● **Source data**
━━━━━━━━━━━━━━━━━━━━━━━━━━━━━━
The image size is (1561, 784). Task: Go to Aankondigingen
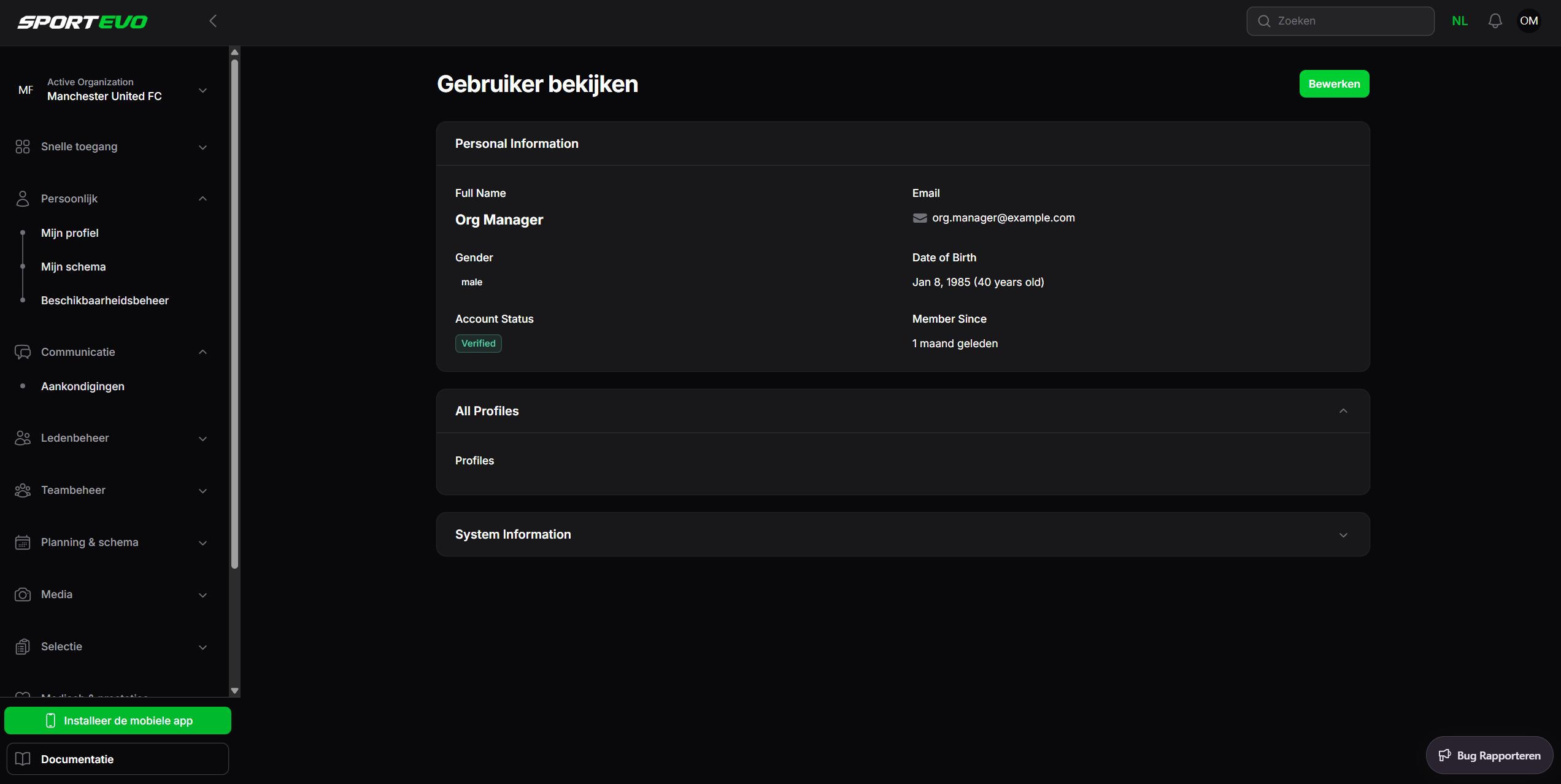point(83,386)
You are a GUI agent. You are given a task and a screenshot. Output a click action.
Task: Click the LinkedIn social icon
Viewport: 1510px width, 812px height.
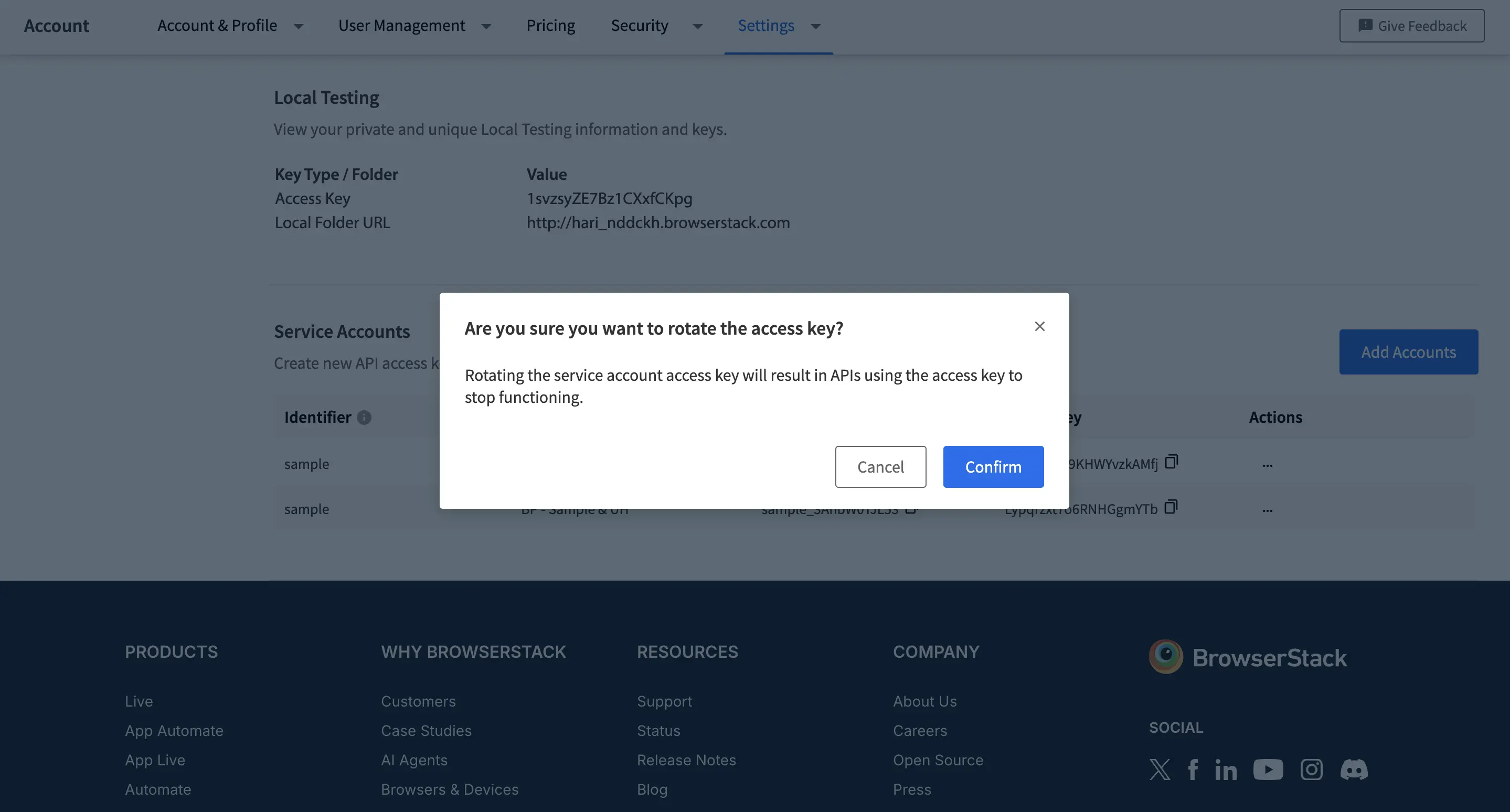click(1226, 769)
━━━━━━━━━━━━━━━━━━━━━━━━━━━━━━
● **What is being asked**
Drop the pictures and give every line above again exactly.

● **Task solution**
The image size is (1561, 784). Task: Go to Aankondigingen
point(83,386)
You are a GUI agent. You are given a task and a screenshot. Output a click action.
Task: Click the LinkedIn social icon
Viewport: 1510px width, 812px height.
click(1226, 769)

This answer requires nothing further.